───── EXTRACTED MATERIAL

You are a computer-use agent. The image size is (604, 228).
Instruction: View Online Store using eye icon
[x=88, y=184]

──────────
───── EXTRACTED MATERIAL

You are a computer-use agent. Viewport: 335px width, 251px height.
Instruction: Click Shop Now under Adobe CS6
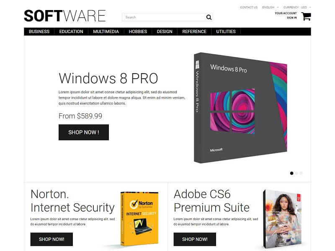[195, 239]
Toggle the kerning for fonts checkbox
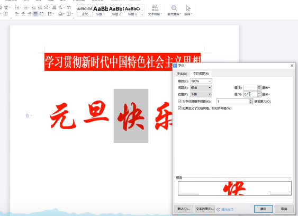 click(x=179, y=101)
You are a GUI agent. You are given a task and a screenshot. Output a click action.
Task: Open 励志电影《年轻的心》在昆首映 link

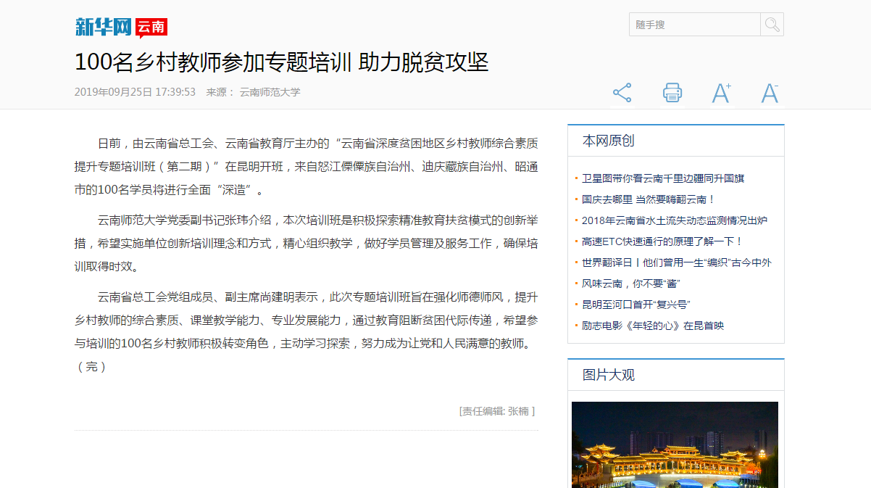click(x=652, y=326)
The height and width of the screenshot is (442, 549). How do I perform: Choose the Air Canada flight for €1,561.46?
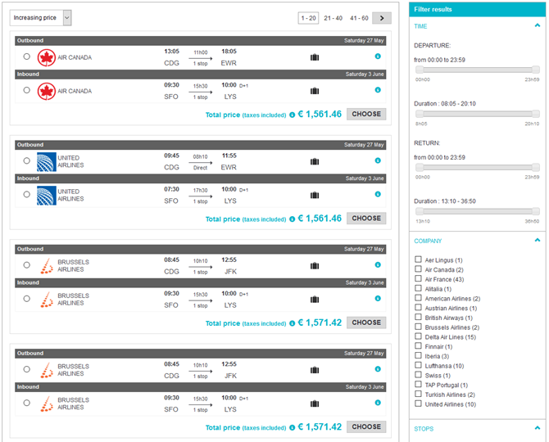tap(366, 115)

──────────

**WHAT YOU NEED TO DO**
All lines in the records with the string "computer" should be copied out.

**SOLUTION**
You are a computer-use agent. The image size is (604, 228).
You are a computer-use agent. Viewport: 335px width, 251px height.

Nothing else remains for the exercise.